Nearly three decades later, the Cranes have long since reclaimed their garage, and as business ramped up they’ve put a lot back into the place where Giffin & Crane was born.
“It was just a tiny little box when we bought it,” Kim remembers, adding that Geoff’s mom spotted the sale sign on a Sunday drive in the foothills. Since then, they’ve about doubled the home’s square footage, up to roughly 2,500, but have spent most of their efforts outside, working the one-acre parcel.
“Santa Barbara has become such an expensive place to live and raise a family that we just wanted to put the entire property to good use, grow some food and have it be a gathering place,” Kim says.
On the food front, the Cranes started out with a simple vegetable garden. Over the years, their tastes and talents have expanded into a veritable homesteading outfit, complete with many more garden rows, a small citrus orchard, chickens, turkeys, honey bees and a couple goats that produce upward of two gallons of milk each day (great for Kim’s homemade chèvre, Camembert and salted ricotta). Their all-organic, zero-pesticide homegrown operation has come along way since the days of their young daughters selling eggs and lavender sachets from a makeshift street stand on the nearby corner.
But as the Cranes can attest, even the most modest edible gardens—let alone full-blown husbandry—require space for washing, preparing, freezing and, of course, cooking.
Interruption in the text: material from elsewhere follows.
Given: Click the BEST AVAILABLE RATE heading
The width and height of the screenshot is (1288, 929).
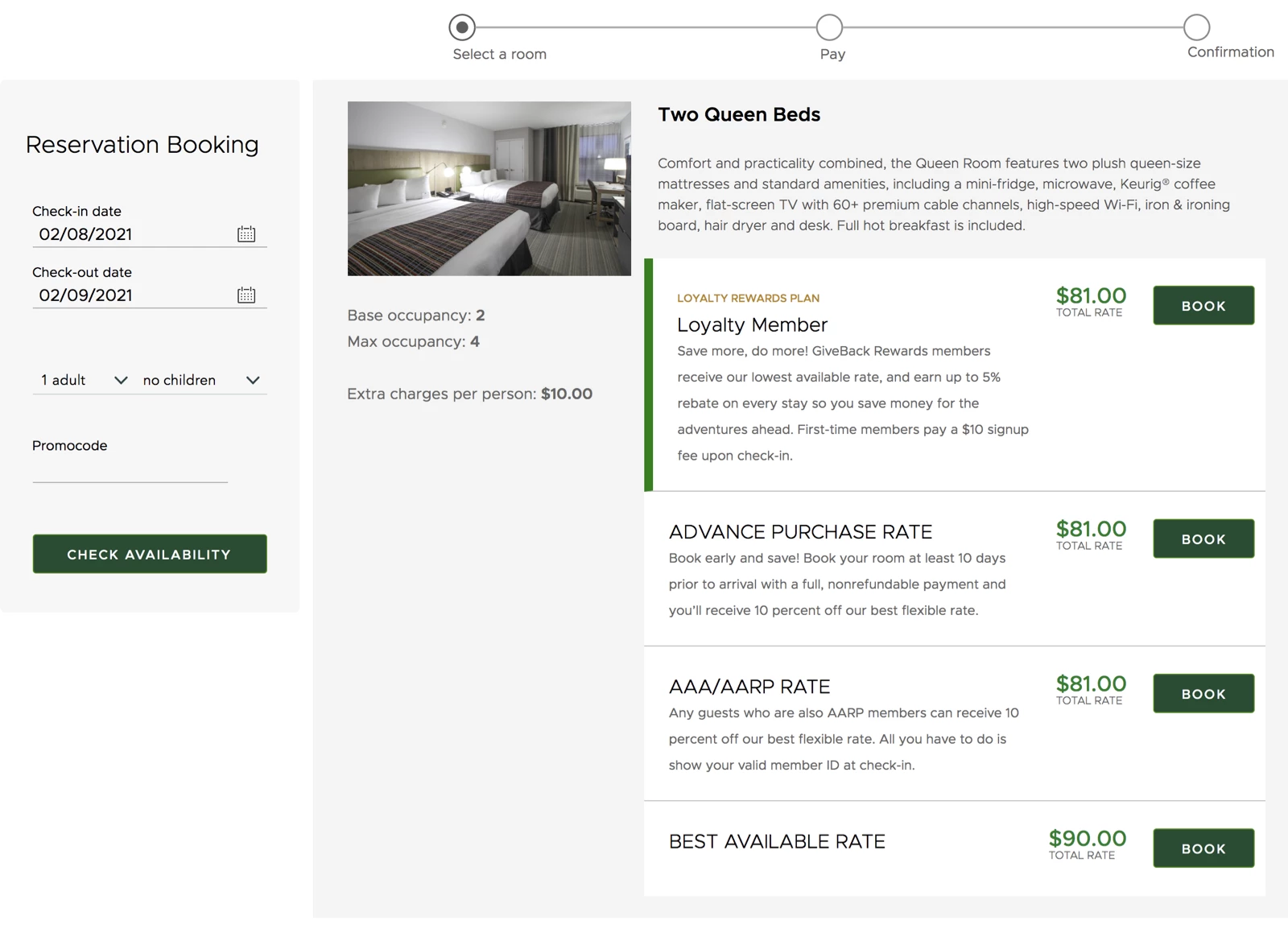Looking at the screenshot, I should point(777,842).
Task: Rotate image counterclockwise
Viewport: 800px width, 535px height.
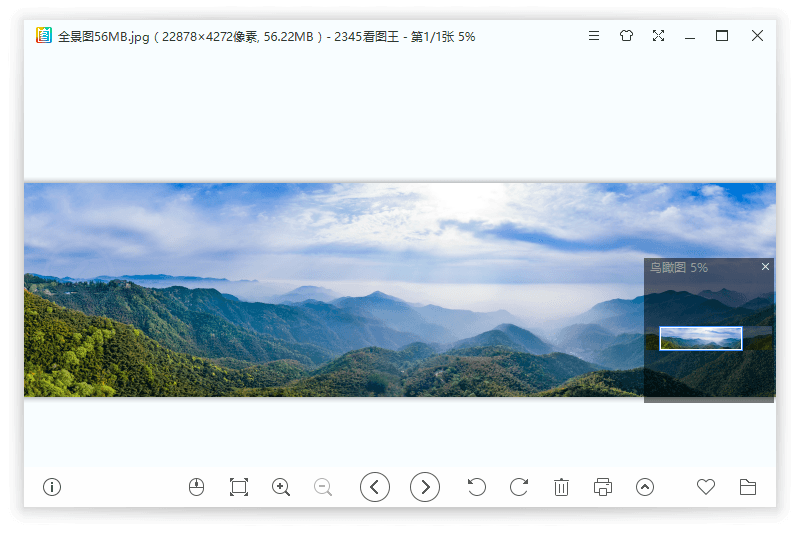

That’s where Geoff’s know-how of the building trades came in handy.
For example, as the immediate family grew—as did their group of friends—they dialed back a master bedroom project and instead made the home more functional for more people, combining an expanded kitchen with adjacent living space, where double French doors open to a shaded flagstone patio equipped with a built-in barbecue, kitchenette and outdoor fireplace.
Taken as a whole, the Crane property reflects a theme of “family first,” which is fitting. At last count, three generations live on the land. The family’s latest addition—little Frankie—was born healthy and happy on May 29, at home.